I find that the busier I am, the more creative I become. In the past few years, with the distraction and tiredness that comes of having children, this hasn't seemed as true as it once was, but I do believe it may become true again. There is a busyness that leads to a sense of true accomplishment and expands your mind and then there is the busyness of checking off the daily to do list: cleaning the house, laundry, dishes, groceries, dinners. Although these are indeed accomplishments, they don't feel like achievements because the next week, day or hour, one must perform these tasks again. And with little children about, it doesn't take long for the work of cleaning to be undone.
The latter busyness therefore is not intellectually stimulating, but the former can be.
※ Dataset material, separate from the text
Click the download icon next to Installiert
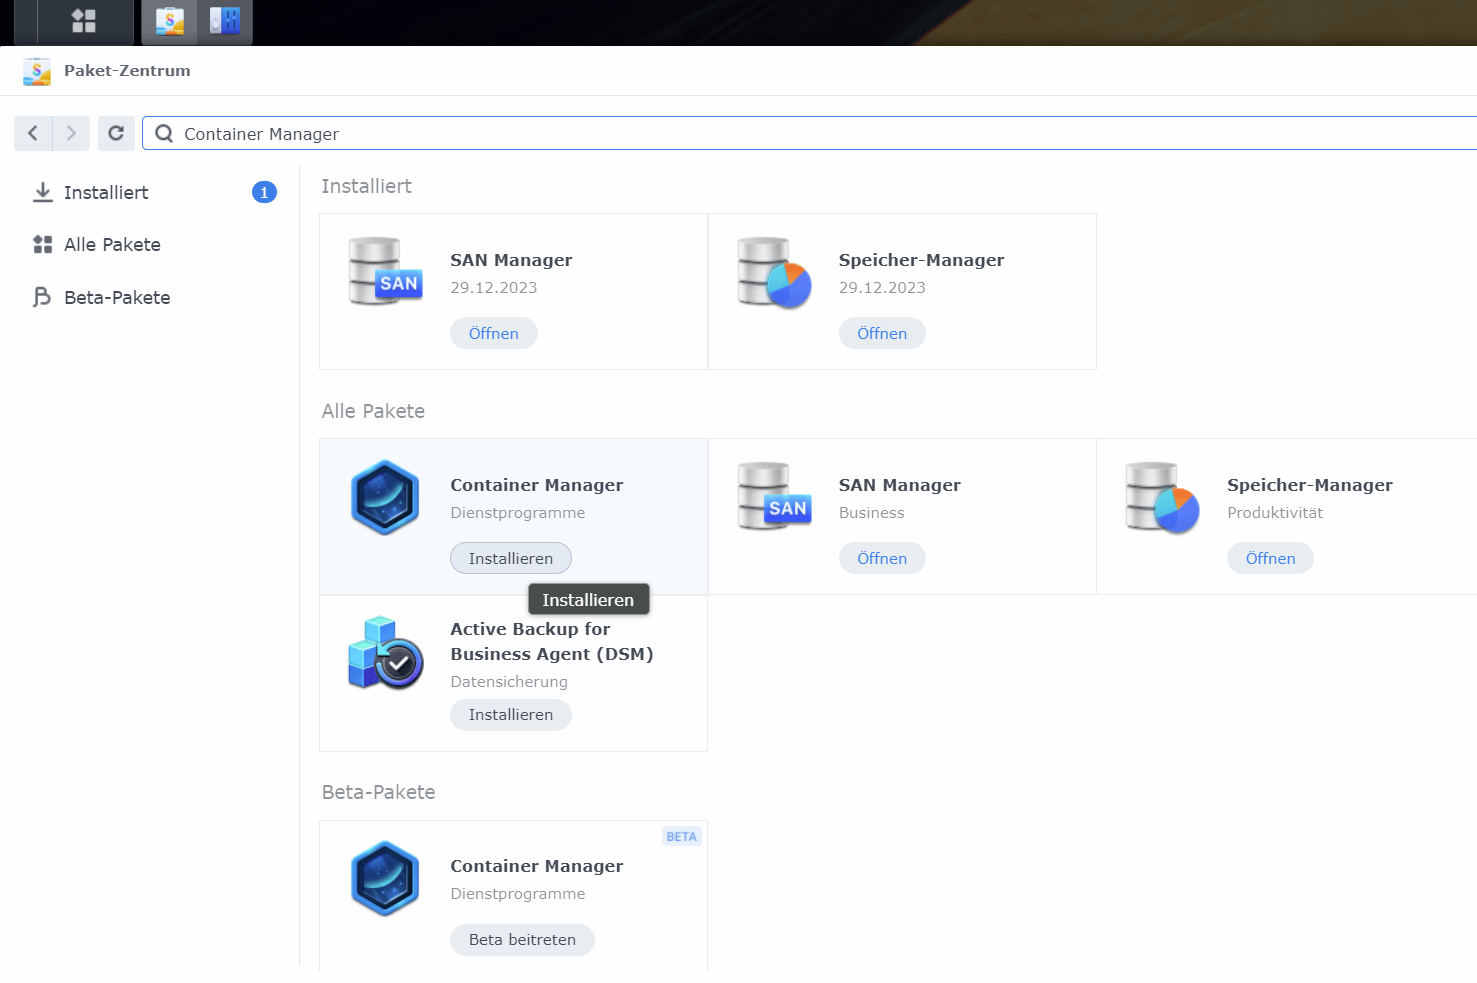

The act of writing, in and of itself, stimulates the mind and brings back my latent vocabulary and thought processes. Ideas that have long lain dormant, begin to stir, like nature awakens in the spring. Even the simple act of cleaning up a garden bed and planting annuals - although it will have to be done again next year and maintained throughout the summer - produces a result that I can enjoy and look at and say "I did this and it is done".
A mind full of ideas and inspiration could be considered cluttered by some I suppose, however I consider clutter to be stuff that takes up space without contributing to the atmosphere. I don't like clutter. Clutter is piles of paperwork waiting to be sorted, mail that needs to be opened and dealt with, useless knick knacks that add nothing to the decor. It is countertops strewn with the detritus of daily life.
A cluttered mind likewise is filled with to do lists, things to remember, trivia and anxieties all detracting from any real progress. It can be difficult to clear away such clutter and achieve any true progress towards creativity especially when out of practice. But it is important to try to maintain some discipline toward this end.
I am hoping that this blog will be one such tool for freeing my thoughts of clutter. I plan to cast off the fetters of busyness awaken my thoughts once more.